* **Aim**:
Copy the rows from the line with "The image size is (1600, 1094)." up to and including the line with "pyautogui.click(x=330, y=173)", replacing "magnifier" with "search" and leaving everything else the same.

* **Listing**:
- - -
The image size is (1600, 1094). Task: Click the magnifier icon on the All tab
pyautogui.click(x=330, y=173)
- - -
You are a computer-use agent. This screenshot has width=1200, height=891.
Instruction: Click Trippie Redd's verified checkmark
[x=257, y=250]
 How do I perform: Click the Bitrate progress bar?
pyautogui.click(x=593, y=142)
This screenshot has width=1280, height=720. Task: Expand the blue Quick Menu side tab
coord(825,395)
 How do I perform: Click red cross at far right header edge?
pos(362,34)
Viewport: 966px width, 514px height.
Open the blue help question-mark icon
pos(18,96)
- - -
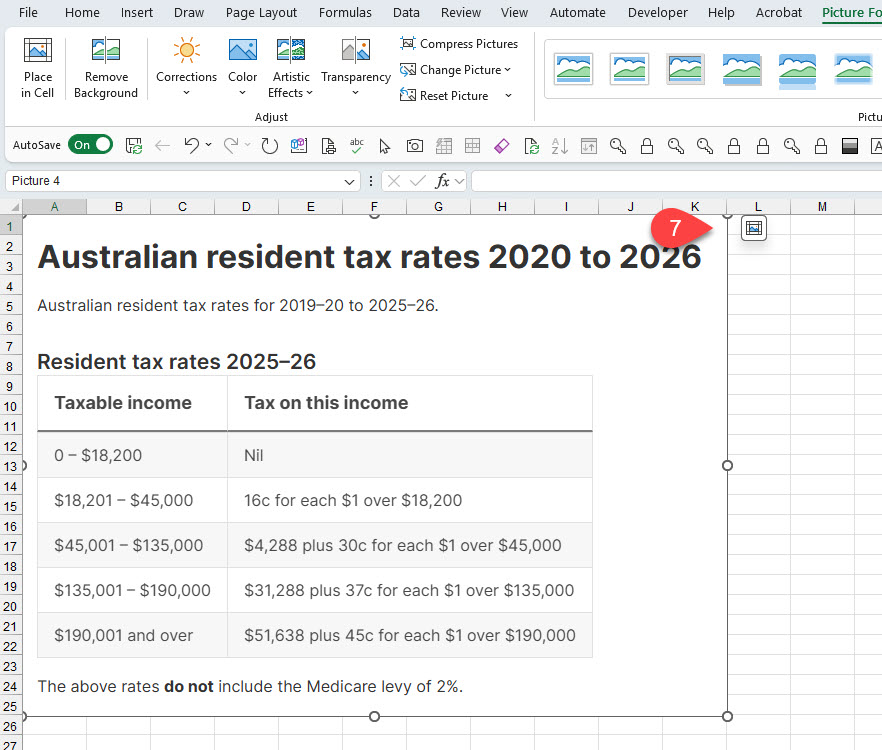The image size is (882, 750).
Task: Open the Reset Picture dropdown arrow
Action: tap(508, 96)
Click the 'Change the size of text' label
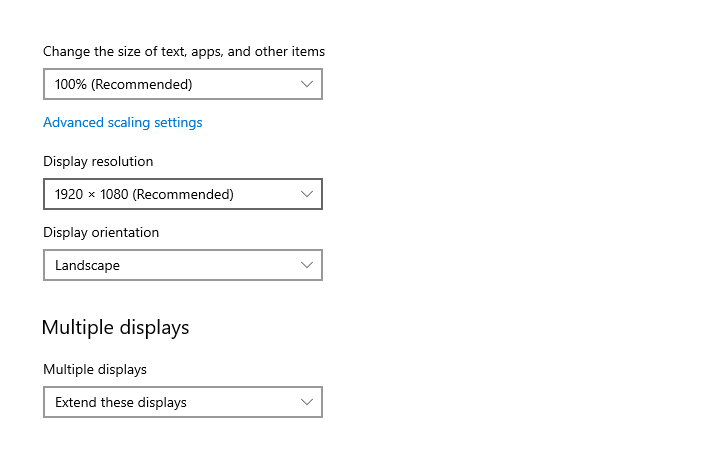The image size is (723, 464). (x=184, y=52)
- - -
* **Solution to this task**:
The image size is (1600, 1094). Task: Click the search icon on the All tab
pyautogui.click(x=330, y=173)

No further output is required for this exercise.